* DIRECTIONS:
a – In the forum thread about redirecting missing pages, what kind of redirect does jdMorgan say a meta-refresh is?
b – Carry the forum thread on 404 redirects forward from the point where it stops.

* ARTICLE:
Forum Moderators: phranque

Message Too Old, No Replies

404 - possible to use a generic redirect

and tell the bots the file's moved permanently?

         

lorax

7:00 pm on Dec 17, 2003 (gmt 0)

WebmasterWorld Senior Member 10+ Year Member Top Contributors Of The Month



I have a new version of a site that had about 50 pages in the old version. When I publish the new site I want to catch all the existing links to these outdated pages and redirect them to the new home page. So I'm thinking of using something like:

ErrorDocument 404 / [R=301]

in hopes that this will tell the bots that the link they're checking (and which doesn't exist) has been moved to (the top page for the site).

What problems will this cause if any?

Birdman

7:15 pm on Dec 17, 2003 (gmt 0)

WebmasterWorld Senior Member 10+ Year Member



For fifty pages, I would think you could redirect them individually.

Search engine wise, I think it would be wiser to 301 each old page to its counterpart, rather than to the home page. Just my 2c, however.

BTW, I was just reading Shopping Carts 101 [webmasterworld.com]...Nice!

Birdman

7:28 pm on Dec 17, 2003 (gmt 0)

WebmasterWorld Senior Member 10+ Year Member



Also, after reading:

httpd.apache.org/docs/mod/core.html#errordocument

I don't think the ErrorDocument directive allows for optional flags(R,L,etc).

Birdman

lorax

7:42 pm on Dec 17, 2003 (gmt 0)

WebmasterWorld Senior Member 10+ Year Member Top Contributors Of The Month



Re: individual pages - yeah I suppose so but I was hoping to avoid it. Boring at best and it just fattens up the htaccess file.

Just tested it and you're right - the errordocument line does not like the flag.

Birdman

7:54 pm on Dec 17, 2003 (gmt 0)

WebmasterWorld Senior Member 10+ Year Member



If you prefer to just let the spiders find the new pages via your new homepage, then a standard errorDocument 404 / should do the job.

Are the old pages in folders or root?

jdMorgan

8:00 pm on Dec 17, 2003 (gmt 0)

WebmasterWorld Senior Member 10+ Year Member



301-redirecting that many files to your home page may look like a scam to our friends at the 'plex, too.

I'd suggest adding some explanatory (and apologetic) text, plus a text link to your home page on your custom 404-page, and also a 5-to-15 second meta-refresh redirect to your home page. This is a 302 redirect and so makes no implicit claim that the home page is a replacement for the custom error page or for the missing pages.

* EXCERPTED RECORDS:
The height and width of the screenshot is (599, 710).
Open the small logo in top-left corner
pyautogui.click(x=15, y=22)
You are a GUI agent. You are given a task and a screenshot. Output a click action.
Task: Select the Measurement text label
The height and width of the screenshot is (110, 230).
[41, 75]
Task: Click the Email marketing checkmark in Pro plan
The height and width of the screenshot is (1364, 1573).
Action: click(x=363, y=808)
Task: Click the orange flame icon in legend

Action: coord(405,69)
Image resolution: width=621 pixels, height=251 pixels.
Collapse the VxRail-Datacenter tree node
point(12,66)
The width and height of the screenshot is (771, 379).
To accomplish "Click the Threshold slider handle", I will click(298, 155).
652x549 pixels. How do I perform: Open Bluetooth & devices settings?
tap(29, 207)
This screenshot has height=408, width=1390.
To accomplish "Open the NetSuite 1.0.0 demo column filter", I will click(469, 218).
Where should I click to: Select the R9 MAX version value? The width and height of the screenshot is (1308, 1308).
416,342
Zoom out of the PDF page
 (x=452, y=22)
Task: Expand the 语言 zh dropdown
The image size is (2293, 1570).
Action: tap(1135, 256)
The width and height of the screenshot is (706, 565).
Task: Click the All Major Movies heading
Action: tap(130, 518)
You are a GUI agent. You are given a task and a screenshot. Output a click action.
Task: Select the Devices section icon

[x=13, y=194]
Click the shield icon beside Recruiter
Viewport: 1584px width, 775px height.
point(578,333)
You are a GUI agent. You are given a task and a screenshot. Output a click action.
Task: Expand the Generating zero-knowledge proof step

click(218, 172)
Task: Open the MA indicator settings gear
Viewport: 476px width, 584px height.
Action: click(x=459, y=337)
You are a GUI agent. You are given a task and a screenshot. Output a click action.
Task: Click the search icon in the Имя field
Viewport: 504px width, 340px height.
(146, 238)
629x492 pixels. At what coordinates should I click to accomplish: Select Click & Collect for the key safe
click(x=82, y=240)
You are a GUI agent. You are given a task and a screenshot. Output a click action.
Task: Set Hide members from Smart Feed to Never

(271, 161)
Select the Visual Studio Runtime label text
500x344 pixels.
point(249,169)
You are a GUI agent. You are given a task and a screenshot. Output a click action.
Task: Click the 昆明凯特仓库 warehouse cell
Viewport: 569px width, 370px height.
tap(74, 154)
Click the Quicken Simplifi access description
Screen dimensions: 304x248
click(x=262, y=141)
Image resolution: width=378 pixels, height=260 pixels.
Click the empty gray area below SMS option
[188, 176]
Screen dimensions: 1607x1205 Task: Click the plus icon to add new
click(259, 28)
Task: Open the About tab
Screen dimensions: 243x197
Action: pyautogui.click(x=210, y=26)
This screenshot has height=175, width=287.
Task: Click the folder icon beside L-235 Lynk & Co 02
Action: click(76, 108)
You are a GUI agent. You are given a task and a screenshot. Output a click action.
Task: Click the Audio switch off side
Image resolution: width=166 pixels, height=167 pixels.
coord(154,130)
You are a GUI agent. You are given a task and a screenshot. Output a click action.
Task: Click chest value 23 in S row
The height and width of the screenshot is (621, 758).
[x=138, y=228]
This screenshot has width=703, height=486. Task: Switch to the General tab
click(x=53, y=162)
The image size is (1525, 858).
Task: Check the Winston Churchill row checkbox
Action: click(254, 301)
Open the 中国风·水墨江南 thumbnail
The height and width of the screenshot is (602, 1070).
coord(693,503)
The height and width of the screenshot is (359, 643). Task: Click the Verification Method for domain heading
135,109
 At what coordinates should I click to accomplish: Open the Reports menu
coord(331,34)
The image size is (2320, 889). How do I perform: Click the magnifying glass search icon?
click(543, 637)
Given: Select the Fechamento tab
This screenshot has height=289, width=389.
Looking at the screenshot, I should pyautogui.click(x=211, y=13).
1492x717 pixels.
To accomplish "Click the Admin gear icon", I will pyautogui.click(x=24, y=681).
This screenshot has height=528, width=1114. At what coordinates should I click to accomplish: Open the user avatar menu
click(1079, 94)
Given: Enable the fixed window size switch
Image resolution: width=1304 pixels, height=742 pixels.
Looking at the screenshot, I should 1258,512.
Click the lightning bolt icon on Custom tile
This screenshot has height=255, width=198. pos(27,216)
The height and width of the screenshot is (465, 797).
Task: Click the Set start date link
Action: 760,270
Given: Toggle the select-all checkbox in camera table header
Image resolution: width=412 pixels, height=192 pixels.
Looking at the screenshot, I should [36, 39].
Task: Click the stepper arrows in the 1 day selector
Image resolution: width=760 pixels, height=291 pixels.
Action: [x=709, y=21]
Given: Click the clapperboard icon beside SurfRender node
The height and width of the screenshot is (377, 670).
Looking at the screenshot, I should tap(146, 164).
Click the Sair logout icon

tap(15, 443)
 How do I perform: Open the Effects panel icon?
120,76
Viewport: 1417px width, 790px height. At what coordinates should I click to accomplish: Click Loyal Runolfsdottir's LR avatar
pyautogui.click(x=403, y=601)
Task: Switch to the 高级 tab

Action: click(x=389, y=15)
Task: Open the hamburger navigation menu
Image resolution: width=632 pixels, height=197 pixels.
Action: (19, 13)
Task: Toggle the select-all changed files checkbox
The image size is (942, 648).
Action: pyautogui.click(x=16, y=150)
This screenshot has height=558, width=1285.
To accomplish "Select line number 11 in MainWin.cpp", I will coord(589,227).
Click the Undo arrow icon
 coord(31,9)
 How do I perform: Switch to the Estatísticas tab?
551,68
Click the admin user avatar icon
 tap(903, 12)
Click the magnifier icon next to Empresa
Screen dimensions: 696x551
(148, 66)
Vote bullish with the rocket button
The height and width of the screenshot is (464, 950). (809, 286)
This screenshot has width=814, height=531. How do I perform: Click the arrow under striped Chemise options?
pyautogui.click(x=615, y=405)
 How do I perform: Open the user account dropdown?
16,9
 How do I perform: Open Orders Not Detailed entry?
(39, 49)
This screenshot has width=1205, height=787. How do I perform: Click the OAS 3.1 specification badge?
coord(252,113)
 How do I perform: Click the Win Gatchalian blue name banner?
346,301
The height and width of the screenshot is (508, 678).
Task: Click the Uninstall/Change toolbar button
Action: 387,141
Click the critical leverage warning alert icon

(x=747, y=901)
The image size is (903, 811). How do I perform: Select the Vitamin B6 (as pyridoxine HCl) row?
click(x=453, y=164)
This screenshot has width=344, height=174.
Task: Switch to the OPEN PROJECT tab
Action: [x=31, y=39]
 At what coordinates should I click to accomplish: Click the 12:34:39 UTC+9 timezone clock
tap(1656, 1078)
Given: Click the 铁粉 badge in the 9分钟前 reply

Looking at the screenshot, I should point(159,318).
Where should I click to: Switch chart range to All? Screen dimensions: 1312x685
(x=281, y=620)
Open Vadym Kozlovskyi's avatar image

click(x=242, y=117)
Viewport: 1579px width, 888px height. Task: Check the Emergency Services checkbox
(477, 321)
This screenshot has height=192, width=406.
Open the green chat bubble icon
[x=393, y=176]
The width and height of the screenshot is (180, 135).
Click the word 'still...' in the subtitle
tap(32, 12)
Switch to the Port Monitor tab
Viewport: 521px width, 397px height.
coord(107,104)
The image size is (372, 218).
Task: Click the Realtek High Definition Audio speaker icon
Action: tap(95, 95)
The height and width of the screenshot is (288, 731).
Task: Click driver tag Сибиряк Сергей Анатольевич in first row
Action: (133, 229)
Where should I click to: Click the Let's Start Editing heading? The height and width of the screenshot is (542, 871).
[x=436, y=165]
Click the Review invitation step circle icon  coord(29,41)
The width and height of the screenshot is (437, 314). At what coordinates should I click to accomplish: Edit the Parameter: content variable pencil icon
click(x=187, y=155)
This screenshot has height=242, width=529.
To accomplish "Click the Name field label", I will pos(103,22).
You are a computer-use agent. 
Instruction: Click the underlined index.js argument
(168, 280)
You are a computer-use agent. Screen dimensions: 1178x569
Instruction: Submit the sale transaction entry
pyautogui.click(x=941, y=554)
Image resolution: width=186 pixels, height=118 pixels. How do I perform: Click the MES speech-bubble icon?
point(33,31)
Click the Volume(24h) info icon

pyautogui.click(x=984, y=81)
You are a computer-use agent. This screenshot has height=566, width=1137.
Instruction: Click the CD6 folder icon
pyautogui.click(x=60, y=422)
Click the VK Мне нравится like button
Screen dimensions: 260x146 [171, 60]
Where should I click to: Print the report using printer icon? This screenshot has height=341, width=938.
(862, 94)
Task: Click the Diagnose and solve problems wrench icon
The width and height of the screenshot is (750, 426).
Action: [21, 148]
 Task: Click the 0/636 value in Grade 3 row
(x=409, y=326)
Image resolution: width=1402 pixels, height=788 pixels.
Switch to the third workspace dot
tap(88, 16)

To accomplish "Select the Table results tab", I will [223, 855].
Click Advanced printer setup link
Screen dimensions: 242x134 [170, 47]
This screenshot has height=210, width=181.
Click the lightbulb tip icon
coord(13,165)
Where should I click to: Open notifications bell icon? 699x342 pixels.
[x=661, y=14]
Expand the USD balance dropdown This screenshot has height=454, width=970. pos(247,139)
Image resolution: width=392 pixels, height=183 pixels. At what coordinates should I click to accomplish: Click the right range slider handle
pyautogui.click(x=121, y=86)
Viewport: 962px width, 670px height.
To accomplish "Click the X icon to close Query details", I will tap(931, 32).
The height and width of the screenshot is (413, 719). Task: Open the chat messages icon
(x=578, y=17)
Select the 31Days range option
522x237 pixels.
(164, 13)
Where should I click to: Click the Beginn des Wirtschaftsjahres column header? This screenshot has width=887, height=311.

* ANSWERS FOR THIS EXERCISE:
a – A 302 redirect.

b –
I've used that technique for years without ill effect in the search engines.

As Birdman says, it would be better to redirect each page to a close counterpart if one is available, and then use the method above for those that have no reasonable replacement.

You can minimize the number of code lines needed for the redirect by using the regex inline 'OR' function:


RewriteRule ^(file1¦file2¦file3¦file4)\.html$ http://www.example.com/newwidgets.html [R=301,L]

Replace the broken pipe "¦" characters with the solid pipe character from your keyboard.

Jim

lorax

8:39 pm on Dec 17, 2003 (gmt 0)

WebmasterWorld Senior Member 10+ Year Member Top Contributors Of The Month



Thanks for the help folks.

One last follow up. I mapped the missing pages and then added my 404 line:

ErrorDocument 404 /404.php

But the server chokes when I add this line. I've tried it immediately after the 'RewriteEngine on' and after my last mask (hiding dynamic pages) 'RewriteRule ^(.*)\.html$ $1.php [L] [T=application/x-httpd-php]'. When I first tested this without the additional mappings it worked. An idea as to why it's not working now?

Birdman

9:05 pm on Dec 17, 2003 (gmt 0)

WebmasterWorld Senior Member 10+ Year Member



Have you tried moving the line above "rewriteEngine on"?

lorax

9:30 pm on Dec 17, 2003 (gmt 0)

WebmasterWorld Senior Member 10+ Year Member Top Contributors Of The Month



Doesn't it need to be within the Rewrite directive?

jdMorgan

9:45 pm on Dec 17, 2003 (gmt 0)

WebmasterWorld Senior Member 10+ Year Member



No,

ErrorDocument is an Apache 'core' directive, while Rewrite**** is a mod_rewrite directive. They are handled separately.

Also, look at your server error log to see what the problem was. You may need to add an AddHandler directive in order to parse php error pages if you *only* use that RewriteRule to redirect to php files, and do not reference them in any other way. In that case, you may not have a handler defined for php files, and any php file accesses (including ErroDocument) not done using the RewriteRule will not work.

This directive would take the form:


AddHandler server-parsed php

You could also add

AddType application/x-httpd-php php

Jim

Birdman

9:45 pm on Dec 17, 2003 (gmt 0)

WebmasterWorld Senior Member 10+ Year Member



I don't think so. It is an Apache core feature.

too quick for me jd

lorax

10:02 pm on Dec 17, 2003 (gmt 0)

WebmasterWorld Senior Member 10+ Year Member Top Contributors Of The Month



Understood.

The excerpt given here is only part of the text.